*** Block opens ***
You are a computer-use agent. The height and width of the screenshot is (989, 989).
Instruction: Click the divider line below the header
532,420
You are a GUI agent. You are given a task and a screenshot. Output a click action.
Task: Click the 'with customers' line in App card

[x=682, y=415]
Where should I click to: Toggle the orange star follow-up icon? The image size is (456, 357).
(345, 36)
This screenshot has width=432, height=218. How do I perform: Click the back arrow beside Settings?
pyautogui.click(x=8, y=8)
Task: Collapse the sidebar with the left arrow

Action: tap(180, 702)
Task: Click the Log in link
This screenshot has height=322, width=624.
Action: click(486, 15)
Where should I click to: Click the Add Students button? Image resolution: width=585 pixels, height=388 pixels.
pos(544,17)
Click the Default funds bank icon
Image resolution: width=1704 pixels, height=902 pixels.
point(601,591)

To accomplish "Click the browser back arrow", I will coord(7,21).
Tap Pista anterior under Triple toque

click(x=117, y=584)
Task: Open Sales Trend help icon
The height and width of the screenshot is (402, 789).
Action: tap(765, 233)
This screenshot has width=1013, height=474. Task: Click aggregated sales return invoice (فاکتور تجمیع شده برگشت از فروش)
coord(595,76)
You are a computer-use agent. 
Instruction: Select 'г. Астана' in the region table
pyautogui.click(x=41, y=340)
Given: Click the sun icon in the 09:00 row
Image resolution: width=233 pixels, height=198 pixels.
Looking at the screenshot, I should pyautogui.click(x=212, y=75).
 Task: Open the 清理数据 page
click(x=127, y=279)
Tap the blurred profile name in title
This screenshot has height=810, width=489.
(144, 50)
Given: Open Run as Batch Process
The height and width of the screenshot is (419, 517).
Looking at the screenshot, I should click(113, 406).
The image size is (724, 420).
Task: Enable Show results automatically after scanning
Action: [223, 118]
*** Block closes ***
[What you need to do]
Copy out the full material exactly as it appears.

[Final answer]
You are a computer-use agent. The height and width of the screenshot is (989, 989).
Instruction: Click the divider line below the header
532,420
You are a GUI agent. You are given a task and a screenshot. Output a click action.
Task: Click the 'with customers' line in App card

[x=682, y=415]
Where should I click to: Toggle the orange star follow-up icon? The image size is (456, 357).
(345, 36)
This screenshot has width=432, height=218. How do I perform: Click the back arrow beside Settings?
pyautogui.click(x=8, y=8)
Task: Collapse the sidebar with the left arrow

Action: tap(180, 702)
Task: Click the Log in link
This screenshot has height=322, width=624.
Action: click(486, 15)
Where should I click to: Click the Add Students button? Image resolution: width=585 pixels, height=388 pixels.
pos(544,17)
Click the Default funds bank icon
Image resolution: width=1704 pixels, height=902 pixels.
point(601,591)

To accomplish "Click the browser back arrow", I will coord(7,21).
Tap Pista anterior under Triple toque

click(x=117, y=584)
Task: Open Sales Trend help icon
The height and width of the screenshot is (402, 789).
Action: tap(765, 233)
This screenshot has width=1013, height=474. Task: Click aggregated sales return invoice (فاکتور تجمیع شده برگشت از فروش)
coord(595,76)
You are a computer-use agent. 
Instruction: Select 'г. Астана' in the region table
pyautogui.click(x=41, y=340)
Given: Click the sun icon in the 09:00 row
Image resolution: width=233 pixels, height=198 pixels.
Looking at the screenshot, I should pyautogui.click(x=212, y=75).
 Task: Open the 清理数据 page
click(x=127, y=279)
Tap the blurred profile name in title
This screenshot has height=810, width=489.
(144, 50)
Given: Open Run as Batch Process
The height and width of the screenshot is (419, 517).
Looking at the screenshot, I should click(113, 406).
The image size is (724, 420).
Task: Enable Show results automatically after scanning
Action: [223, 118]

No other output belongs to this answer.